▸ **ASSIGNMENT**: Retype, without changes, every line from the line that contains "Screen dimensions: 607x473" through the final line of the records. Exclude pictures.
DATA SHOWN: Begin
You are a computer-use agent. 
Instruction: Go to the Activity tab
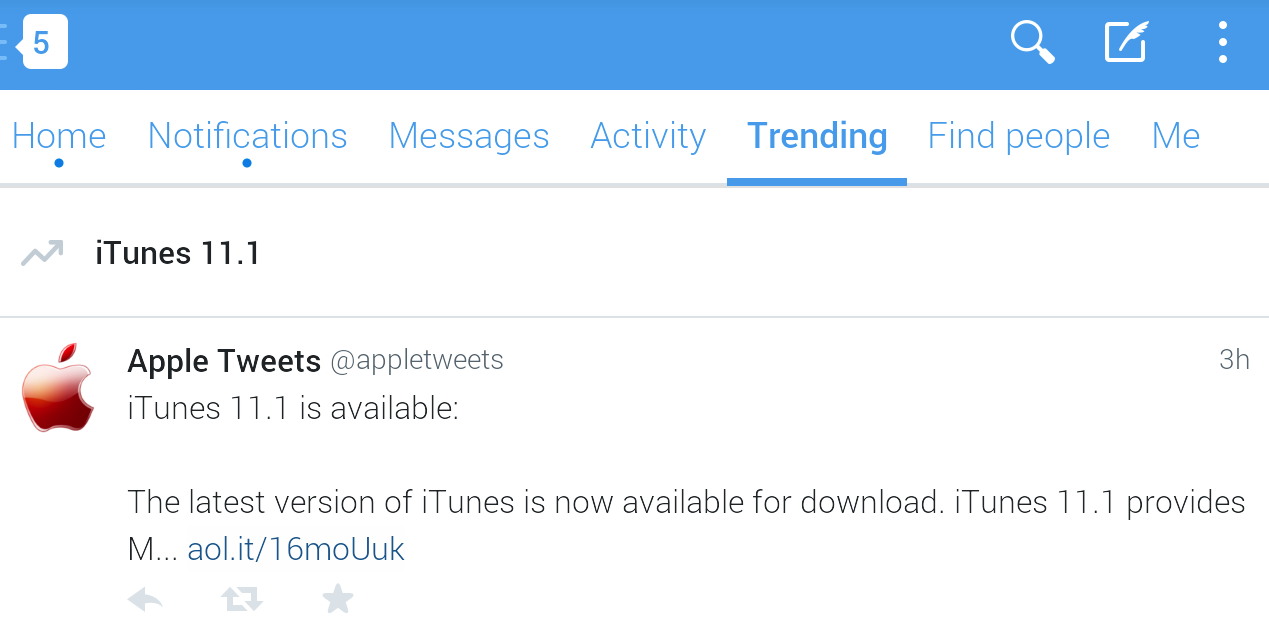click(x=648, y=136)
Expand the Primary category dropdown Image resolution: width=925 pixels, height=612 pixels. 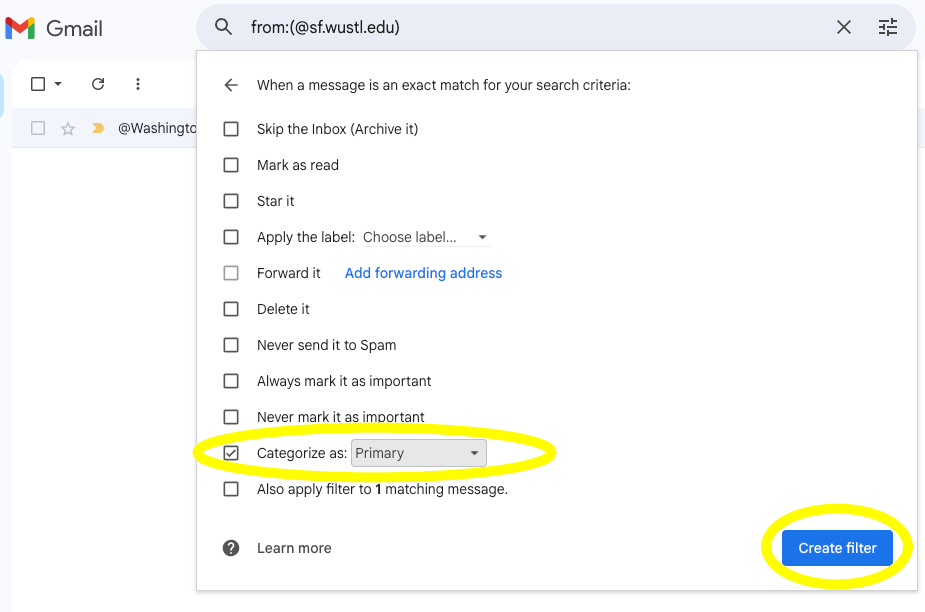coord(418,453)
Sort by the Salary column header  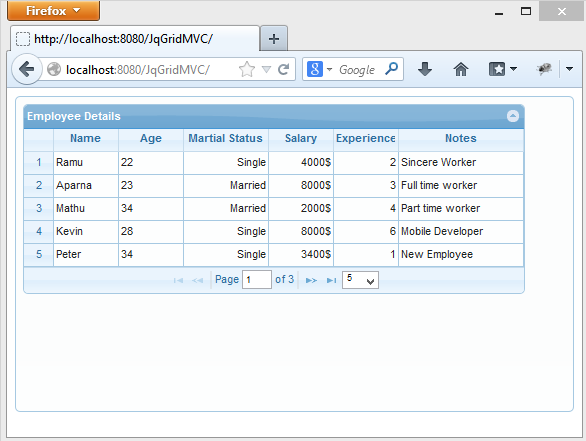point(301,138)
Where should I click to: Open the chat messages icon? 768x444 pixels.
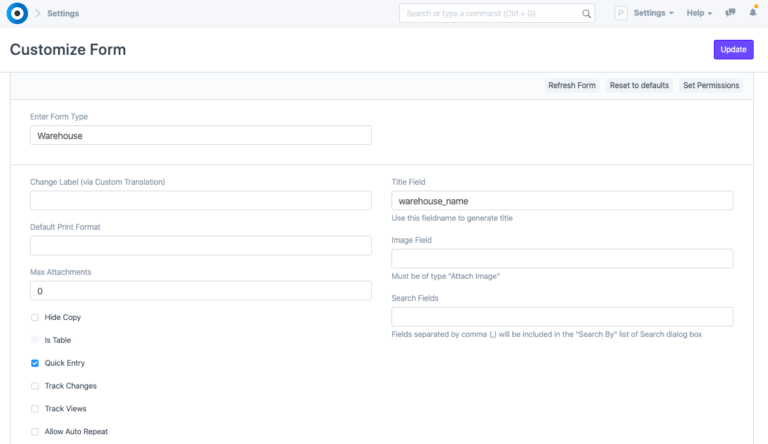pyautogui.click(x=731, y=13)
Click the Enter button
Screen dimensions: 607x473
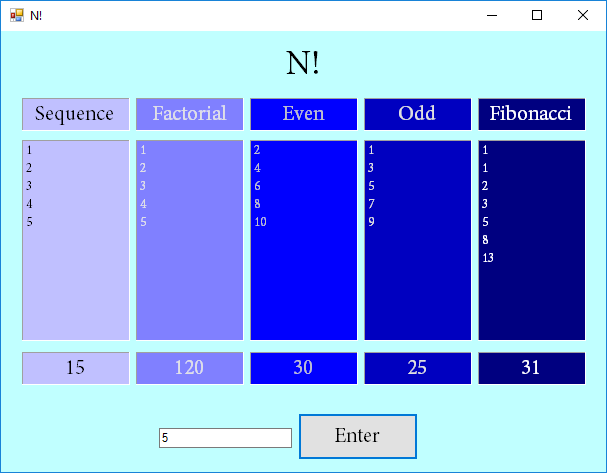coord(357,436)
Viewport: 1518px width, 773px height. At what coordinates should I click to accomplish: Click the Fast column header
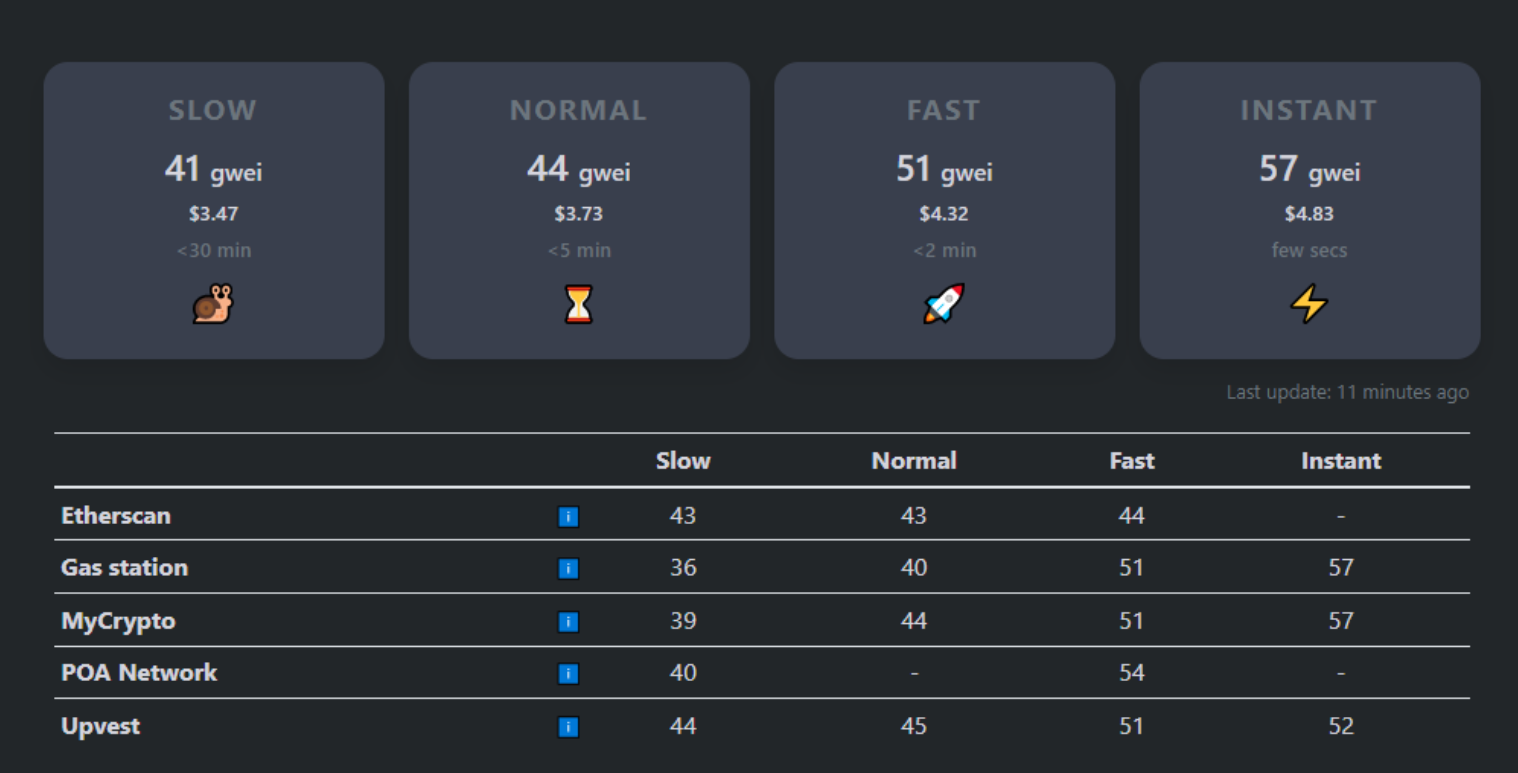point(1132,461)
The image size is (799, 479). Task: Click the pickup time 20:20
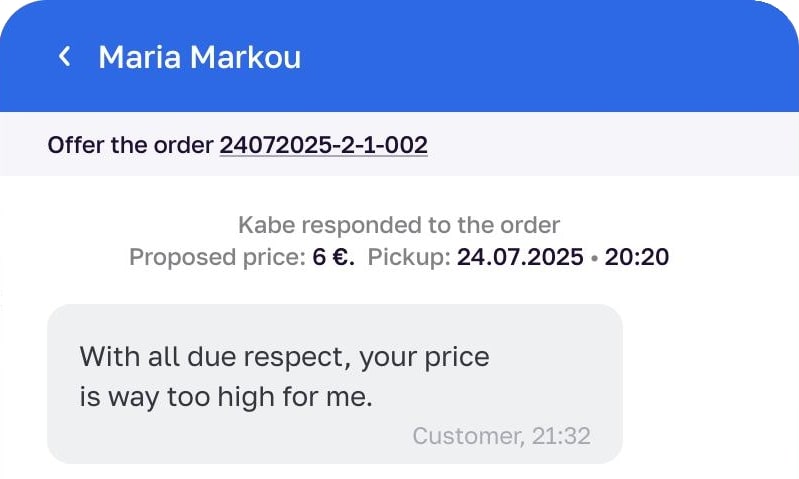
DATA SHOWN: End
▸ **EXERCISE SOLUTION**:
Screen dimensions: 607x473
coord(357,436)
Viewport: 1518px width, 773px height. At what coordinates should I click to accomplish: Click the Fast column header
point(1132,461)
The image size is (799, 479). Task: Click the pickup time 20:20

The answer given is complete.